Now that I read what I'm writing, maybe I am complaining about lack of adherence to at least some canon.

However, I do think it's more "realistic" for Charles to end up in a wheelchair due to a bullet (a la "Ironside") rather than having his legs crushed by a giant block of concrete by an alien being called Lucifer (see X-Men #20). But Charles lost his hair before he even got into high school as part of his mutation (see X-Men #12). I'm not even sure James McAvoy will look good with a shaved head (Patrick Stewart nailed it, however).

One interesting thing that I don't find in any of the other reviews of this film is the subtle comparison between mutants and the LGBT community. At least twice in the film, one of the mutants (Raven says it for the last time in the movie) says "mutant and proud." It referred to the struggle (especially in Raven's case) of feeling that you always had to hide who you really were because the world wouldn't accept you (blue, scaly skin and all) as you really were. That, coupled with the inadvertent "outting" of McCoy by Charles which I mentioned earlier, gave a whole new meaning to Lady Gaga's Born This Way sentiment.

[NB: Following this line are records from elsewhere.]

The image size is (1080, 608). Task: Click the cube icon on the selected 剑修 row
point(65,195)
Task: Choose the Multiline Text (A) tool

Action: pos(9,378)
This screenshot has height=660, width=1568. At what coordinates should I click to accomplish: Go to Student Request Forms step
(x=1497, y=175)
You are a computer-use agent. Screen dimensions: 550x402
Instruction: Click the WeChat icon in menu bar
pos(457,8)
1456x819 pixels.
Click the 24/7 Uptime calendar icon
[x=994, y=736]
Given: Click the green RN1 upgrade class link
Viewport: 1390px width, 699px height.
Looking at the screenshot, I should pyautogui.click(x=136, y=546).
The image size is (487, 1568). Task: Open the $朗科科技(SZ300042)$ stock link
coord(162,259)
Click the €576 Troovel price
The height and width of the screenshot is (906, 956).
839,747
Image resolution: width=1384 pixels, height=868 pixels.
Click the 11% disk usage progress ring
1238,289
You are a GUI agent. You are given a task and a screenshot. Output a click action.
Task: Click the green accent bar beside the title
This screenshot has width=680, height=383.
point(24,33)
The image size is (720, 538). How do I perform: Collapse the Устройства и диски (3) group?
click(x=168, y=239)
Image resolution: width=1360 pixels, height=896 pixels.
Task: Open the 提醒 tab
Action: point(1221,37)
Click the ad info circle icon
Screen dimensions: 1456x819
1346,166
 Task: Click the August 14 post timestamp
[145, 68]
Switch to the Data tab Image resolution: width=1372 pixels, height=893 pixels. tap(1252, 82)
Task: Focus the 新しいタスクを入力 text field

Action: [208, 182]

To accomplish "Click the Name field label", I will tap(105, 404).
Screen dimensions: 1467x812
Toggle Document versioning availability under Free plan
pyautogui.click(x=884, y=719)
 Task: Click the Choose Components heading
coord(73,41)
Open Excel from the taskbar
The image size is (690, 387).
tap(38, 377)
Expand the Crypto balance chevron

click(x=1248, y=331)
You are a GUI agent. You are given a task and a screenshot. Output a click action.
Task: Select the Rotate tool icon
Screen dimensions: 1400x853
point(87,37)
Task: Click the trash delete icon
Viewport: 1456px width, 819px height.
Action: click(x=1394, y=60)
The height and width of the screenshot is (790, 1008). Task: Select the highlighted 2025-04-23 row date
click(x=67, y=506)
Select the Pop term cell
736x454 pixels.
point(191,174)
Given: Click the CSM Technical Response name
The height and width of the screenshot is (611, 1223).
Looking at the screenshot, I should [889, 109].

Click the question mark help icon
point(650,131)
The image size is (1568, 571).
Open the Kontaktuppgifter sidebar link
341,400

What could have saved this film? A much less "everything and the kitchen sink" philosophy as far as details were concerned. I know that films go through a lot of rewrites, often while being actively filmed, but this movie really showed it. It was like a patchwork quilt of this bit of X-Men history or that. It's as if no one could make the hard decisions necessary to keep the movie on track, internally consistent, and able to tell a "clean" story that the audience doesn't need a scorecard to follow.

I've read every one of the original 1960s through 1980s X-Men comic books and there was a great deal of good history to draw from. Rather than carefully picking and choosing what to put in and leaving the rest for another day, someone randomly loaded a bunch of X-Men comic books into a cannon and blasted them at a movie screen.

The early X-Men stories are among my favorites. X-Men: First Class pretty much crapped on them.